II. Açılım döneminde CHP'de ve MHP'de siyaset dışı müdahalelerle lider ve üst düzey kadro değişimi yaşandı. BDP, açılım sürecindeki anlamsızlığını anayasa oylamasında derinleştirse de; Kürt meselesinde büyük ölçüde PKK merkezli dili kullanan ama PKK ekosisteminin dışındaki isimleri de bünyesine katarak özünde olmasa da şeklen kısmî bir değişim yaşadı. PKK ise 2010 'Arap İsyanlarını' neredeyse baştan aşağı yanlış okuyarak bölgedeki değişim eksenini ıskalayıp statükonun ayakta kalan son birkaç bekçisi rolünden öteye geçecek bir çizgi izlemedi. Sadece kan akıtabildiği için kan akıtmayı tercih eden PKK, siyasal anlamda Baas parantezinde kaldığı son birkaç yıl boyunca binlerce insanın ölmesine yol açmaktan başka bir görev ifa etmemiş oldu. Öcalan ise hapishane şartlarında "eski Türkiye aktörleriyle" kurguladığı şablonun "yeni Türkiye" ve "yeni PKK" karşısında nereye oturduğunu bile anlayamıyordu. Bu durumla yüzleşmek yerine, Öcalan, PKK ve Kürt meselesine dair "son cümleleri" söylemeyerek durumu idare etmeye gayret etti.
Yeni sürecin güvenceleri
II. Açılım ya da 2013 çözüm girişimi sürecinde sorunun doğrudan ve/ya dolaylı paydaşı olan bütün aktörler, son dört yıl boyunca yaşanan süreçten ders çıkarma çabası güttükleri oranda aktör olarak kalabilecekler. Yeni sürecin kabaca üç güvencesi bulunmaktadır: i) Erdoğan'ın açık bir şekilde çözüm sürecine iradesini koymuş olması, ii) sürecin Türkiye'nin "yerli kaynakları ve kapasitesiyle" yürütülüyor oluşu ve son olarak iii) provokasyonların halk tarafından çoktan "satın alınarak" anlamsız kılınmış olmasıdır. PKK'nın sulh yoluyla silah bırakmaya yanaşmadığı bir senaryoda ise bir kez daha önümüzdeki senelerde 2013 şartlarını tekrar görüp göremeyeceği şüphelidir. Kürt meselesine ve kendisine odaklanmaktan bölgede ve Türkiye'de yaşanan değişimi göremeyen, etrafında olup biteni sağlıklı bir şekilde değerlendirme salahiyetini kaybetmiş bir aktörden bahsediyoruz.

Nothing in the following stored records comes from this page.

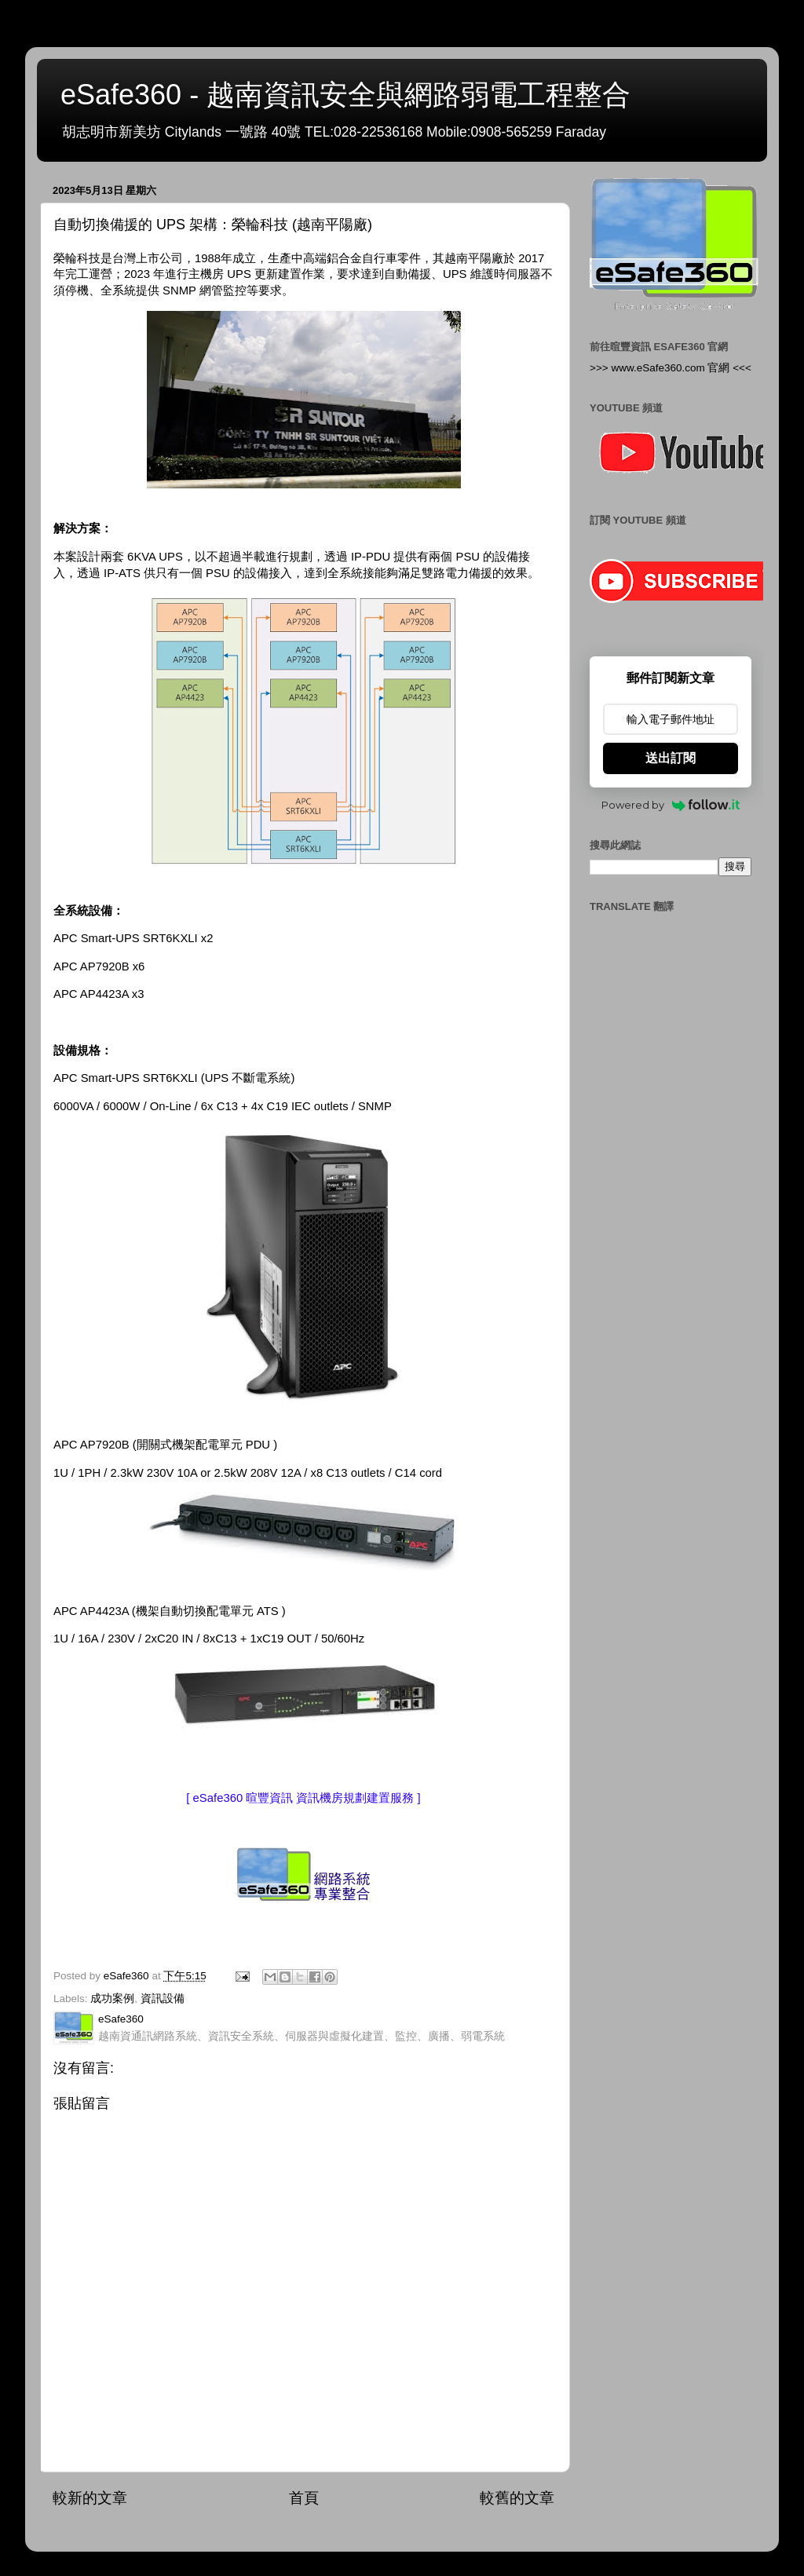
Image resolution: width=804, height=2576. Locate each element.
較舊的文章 (517, 2498)
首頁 (304, 2498)
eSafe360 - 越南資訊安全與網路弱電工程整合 (345, 95)
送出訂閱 (670, 758)
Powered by (670, 804)
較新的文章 (90, 2498)
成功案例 (112, 1998)
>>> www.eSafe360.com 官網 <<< (670, 368)
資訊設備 (163, 1998)
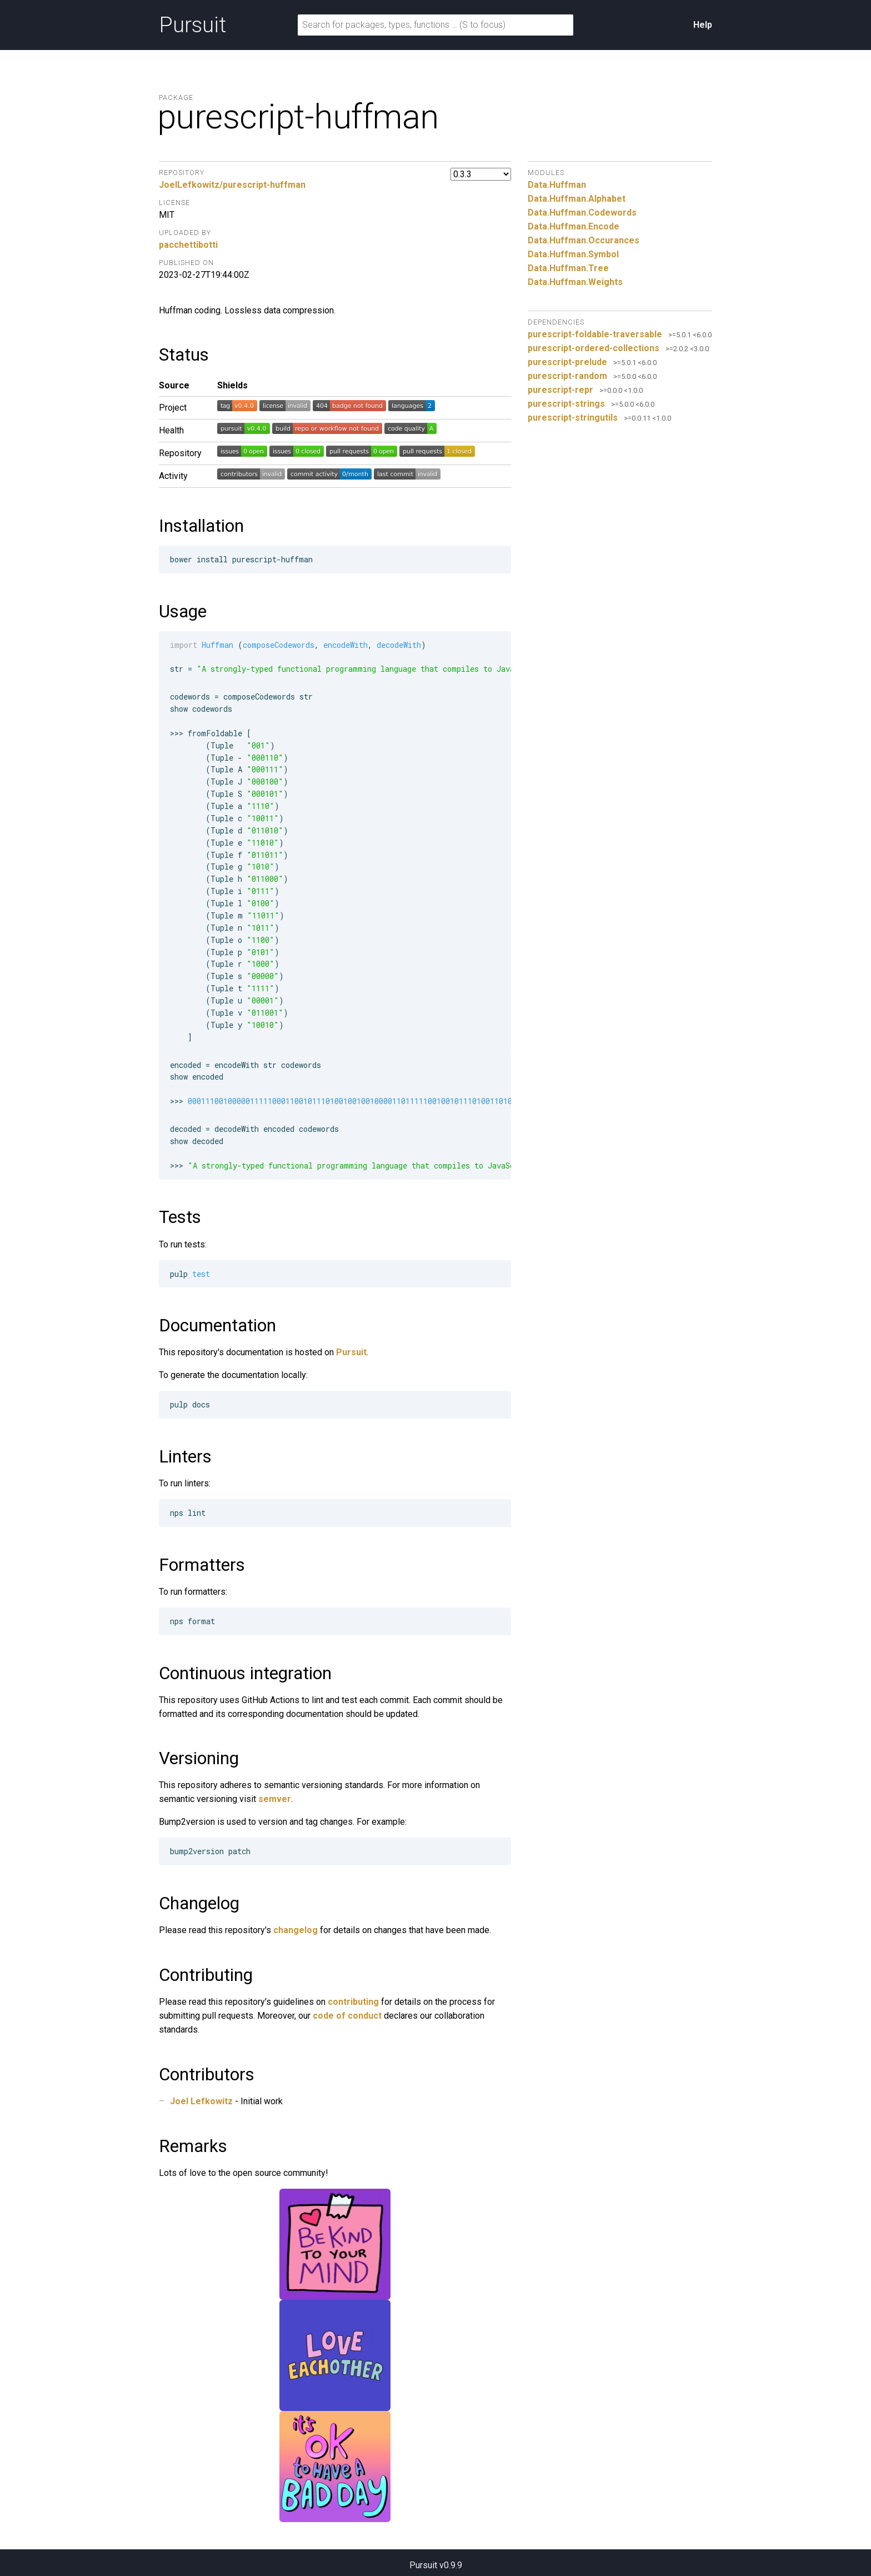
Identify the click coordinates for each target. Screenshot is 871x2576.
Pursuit (192, 25)
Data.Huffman (557, 184)
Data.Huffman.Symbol (573, 254)
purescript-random (567, 376)
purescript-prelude (567, 362)
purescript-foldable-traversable (595, 334)
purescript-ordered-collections (593, 348)
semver (274, 1799)
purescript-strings (566, 403)
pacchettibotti (188, 244)
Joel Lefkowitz (201, 2101)
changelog (295, 1930)
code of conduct (347, 2015)
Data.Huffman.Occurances (583, 240)
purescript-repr (560, 390)
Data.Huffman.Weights (575, 282)
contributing (353, 2001)
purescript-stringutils (573, 417)
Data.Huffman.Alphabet (576, 198)
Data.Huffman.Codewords (582, 212)
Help (702, 24)
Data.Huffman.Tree (568, 268)
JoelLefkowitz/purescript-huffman (232, 184)
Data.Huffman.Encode (573, 226)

Kürt meselesinin yıllar içinde hemen her yönüyle zımni bir fiyatlandırma ile hem devlet hem toplum hem de ekonomi tarafından satın alındığını görmemiz gerekiyor. Başka bir deyişle Türkiye, bütün anlamsızlığına ve maliyetine rağmen, Kürt meselesini çözmek yerine, yıllar içinde, bir ara formül ile taşımayı ve beraber yaşamayı da öğrenmiş bulunuyor. Dolayısıyla PKK terörünün de, yaratmayı hedeflediği tedhişin de artık şaşıran bir müşteri kitlesi bulunmamaktadır. Bugün Erdoğan'ın iradesini ısrarla sorgulayanlar, PKK terörünün sarf malzemesi olan Kürt gençlerinin niye öldüğünü samimi bir şekilde sormadıkları sürece de, hali hazırda taşınmakta olan PKK maliyetinin toplum tarafından fark edilmesi için bir zemin kalmamıştır.
Hal bu iken PKK'nın silah bırakıp bırakmaması bir müzakere meselesinden çok PKK açısından önümüzdeki yıllarda ne yapacağı kararıdır. PKK kendisine bir teklif gelmese dahi, yarın, elinde silahlarıyla nasıl bir gelecek kuracağı sorusuna en basit düzeyde bile cevap veremezken; bugün Öcalan'dan gelecek bir teklifi müzakere jeopolitiğine ve pazarlık matematiğine mahkûm ederse bir çıkış yolu bulmakta zorlanacaktır. Çünkü PKK'ya bugün yapılan teklifi, önümüzdeki bir kaç yıl içinde şekillenen yeni Mezopotamya jeopolitiği ve ekosistemi, teklifsiz bir şekilde, tasfiye formunda dayatacaktır. Dünya'nın Kürt Meselesi, Türkiye'nin PKK ve Ortadoğu'nun da Kürtlerin etrafında dönmediğini fark etmek, yukarıdaki analiz üzerine ciddi kafa yormak için yeterli olabilir!